| BRIEF |
A single figure is required: the number of lines below in which the word "computer" occurs.

| MATERIAL TO PROCESS |

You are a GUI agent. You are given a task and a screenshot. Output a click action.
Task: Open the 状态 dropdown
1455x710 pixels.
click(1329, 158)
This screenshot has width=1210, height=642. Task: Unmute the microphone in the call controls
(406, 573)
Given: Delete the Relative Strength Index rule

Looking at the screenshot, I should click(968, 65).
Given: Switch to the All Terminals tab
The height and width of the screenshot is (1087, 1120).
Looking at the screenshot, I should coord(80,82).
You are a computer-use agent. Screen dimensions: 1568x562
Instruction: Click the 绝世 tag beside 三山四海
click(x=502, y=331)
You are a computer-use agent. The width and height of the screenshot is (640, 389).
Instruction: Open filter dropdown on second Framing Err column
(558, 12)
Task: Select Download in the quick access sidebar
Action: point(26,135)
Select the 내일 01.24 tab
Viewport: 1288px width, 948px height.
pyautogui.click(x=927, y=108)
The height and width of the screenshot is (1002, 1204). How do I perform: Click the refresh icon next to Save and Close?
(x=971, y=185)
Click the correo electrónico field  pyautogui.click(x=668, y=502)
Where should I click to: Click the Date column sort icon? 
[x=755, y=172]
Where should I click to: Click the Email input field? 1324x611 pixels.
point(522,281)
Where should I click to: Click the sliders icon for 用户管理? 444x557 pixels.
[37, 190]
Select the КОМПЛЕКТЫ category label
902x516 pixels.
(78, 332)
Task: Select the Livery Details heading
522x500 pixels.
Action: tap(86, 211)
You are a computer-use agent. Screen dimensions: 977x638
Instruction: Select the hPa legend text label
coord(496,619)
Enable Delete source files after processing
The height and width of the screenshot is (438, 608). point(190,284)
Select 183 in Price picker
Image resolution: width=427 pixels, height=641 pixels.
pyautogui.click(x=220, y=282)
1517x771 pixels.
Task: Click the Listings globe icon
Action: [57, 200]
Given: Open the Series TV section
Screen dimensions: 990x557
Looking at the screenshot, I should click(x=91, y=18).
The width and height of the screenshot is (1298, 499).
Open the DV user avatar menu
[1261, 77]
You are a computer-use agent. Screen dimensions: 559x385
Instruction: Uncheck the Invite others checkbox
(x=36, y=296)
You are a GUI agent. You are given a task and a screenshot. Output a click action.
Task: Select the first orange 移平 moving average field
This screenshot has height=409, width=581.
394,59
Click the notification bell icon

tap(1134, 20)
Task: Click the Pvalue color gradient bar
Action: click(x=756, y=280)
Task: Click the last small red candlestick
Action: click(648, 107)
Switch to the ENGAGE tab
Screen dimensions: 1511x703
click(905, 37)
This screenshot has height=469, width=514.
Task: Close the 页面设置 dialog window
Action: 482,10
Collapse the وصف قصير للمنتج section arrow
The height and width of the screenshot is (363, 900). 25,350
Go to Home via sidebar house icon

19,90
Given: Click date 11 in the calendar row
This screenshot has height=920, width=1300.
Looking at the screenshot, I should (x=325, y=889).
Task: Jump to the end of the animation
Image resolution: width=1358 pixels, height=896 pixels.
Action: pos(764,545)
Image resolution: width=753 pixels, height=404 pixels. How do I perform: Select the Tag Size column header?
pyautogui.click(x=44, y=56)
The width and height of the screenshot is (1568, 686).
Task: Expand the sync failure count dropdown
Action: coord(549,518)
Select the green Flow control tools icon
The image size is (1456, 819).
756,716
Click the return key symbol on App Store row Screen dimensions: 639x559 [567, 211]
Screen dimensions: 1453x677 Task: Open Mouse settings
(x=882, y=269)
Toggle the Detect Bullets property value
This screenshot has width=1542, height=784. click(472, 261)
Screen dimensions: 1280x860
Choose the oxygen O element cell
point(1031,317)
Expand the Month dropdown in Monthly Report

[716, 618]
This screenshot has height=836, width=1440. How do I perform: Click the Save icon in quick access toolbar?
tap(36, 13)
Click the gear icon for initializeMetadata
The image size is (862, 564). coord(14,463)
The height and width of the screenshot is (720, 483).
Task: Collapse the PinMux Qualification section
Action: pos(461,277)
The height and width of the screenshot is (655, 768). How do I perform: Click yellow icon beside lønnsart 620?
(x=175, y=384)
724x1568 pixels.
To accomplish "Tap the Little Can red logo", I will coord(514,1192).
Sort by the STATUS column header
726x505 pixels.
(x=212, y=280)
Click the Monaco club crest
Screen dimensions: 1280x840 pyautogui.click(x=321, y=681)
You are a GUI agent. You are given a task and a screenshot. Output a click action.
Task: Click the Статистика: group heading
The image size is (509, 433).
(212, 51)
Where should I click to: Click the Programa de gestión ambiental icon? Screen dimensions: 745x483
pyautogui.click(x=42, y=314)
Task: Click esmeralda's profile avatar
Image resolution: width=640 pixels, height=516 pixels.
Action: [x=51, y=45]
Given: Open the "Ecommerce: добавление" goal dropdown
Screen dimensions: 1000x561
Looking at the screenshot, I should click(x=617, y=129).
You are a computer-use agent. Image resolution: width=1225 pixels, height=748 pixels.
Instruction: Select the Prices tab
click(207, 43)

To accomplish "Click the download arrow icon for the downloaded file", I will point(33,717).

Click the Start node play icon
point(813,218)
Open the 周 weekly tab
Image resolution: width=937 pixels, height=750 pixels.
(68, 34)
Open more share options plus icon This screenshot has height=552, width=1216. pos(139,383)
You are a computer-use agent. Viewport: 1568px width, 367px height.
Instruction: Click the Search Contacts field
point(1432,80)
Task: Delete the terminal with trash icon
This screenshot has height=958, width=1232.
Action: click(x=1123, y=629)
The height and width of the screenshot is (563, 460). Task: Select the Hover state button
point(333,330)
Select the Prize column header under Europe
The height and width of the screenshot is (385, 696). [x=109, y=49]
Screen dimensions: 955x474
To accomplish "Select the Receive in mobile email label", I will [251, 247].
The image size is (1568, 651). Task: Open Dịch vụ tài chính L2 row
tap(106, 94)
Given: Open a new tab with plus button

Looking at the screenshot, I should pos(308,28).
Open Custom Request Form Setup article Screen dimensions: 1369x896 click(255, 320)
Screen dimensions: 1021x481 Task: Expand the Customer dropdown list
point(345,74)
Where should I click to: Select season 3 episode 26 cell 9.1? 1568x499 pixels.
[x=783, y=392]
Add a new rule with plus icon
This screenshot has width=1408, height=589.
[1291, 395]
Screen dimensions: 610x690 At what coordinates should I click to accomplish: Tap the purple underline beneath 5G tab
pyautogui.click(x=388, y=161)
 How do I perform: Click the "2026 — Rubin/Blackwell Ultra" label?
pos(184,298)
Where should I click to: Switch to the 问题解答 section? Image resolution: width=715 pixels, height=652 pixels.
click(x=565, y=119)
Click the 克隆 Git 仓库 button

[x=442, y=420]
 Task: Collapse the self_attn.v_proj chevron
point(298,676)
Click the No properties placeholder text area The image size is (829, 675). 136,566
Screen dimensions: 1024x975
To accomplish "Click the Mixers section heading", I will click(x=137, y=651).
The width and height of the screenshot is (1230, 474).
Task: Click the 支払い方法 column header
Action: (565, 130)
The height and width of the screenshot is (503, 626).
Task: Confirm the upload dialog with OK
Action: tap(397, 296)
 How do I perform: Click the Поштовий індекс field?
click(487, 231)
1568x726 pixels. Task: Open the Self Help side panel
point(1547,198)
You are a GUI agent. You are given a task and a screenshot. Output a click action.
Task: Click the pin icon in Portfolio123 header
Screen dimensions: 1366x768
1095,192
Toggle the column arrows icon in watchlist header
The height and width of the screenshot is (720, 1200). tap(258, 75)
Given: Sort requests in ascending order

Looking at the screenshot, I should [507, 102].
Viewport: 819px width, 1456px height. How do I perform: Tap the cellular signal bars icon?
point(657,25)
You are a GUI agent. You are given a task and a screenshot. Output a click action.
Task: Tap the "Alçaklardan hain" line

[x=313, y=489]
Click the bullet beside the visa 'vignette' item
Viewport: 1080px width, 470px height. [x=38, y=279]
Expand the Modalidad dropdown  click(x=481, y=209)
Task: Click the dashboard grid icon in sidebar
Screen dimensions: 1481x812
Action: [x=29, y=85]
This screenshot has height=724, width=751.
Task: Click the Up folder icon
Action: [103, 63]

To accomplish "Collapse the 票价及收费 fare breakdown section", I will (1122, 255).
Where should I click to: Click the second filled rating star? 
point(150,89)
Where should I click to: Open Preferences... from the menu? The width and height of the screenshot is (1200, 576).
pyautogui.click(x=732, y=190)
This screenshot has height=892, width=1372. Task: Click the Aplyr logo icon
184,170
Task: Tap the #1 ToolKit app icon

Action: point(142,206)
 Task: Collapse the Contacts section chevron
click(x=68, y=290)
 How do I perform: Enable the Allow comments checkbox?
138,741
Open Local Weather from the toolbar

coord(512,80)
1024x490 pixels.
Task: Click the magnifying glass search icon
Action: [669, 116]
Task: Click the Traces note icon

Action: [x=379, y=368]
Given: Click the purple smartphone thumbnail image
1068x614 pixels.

| EXERCISE RESULT |
6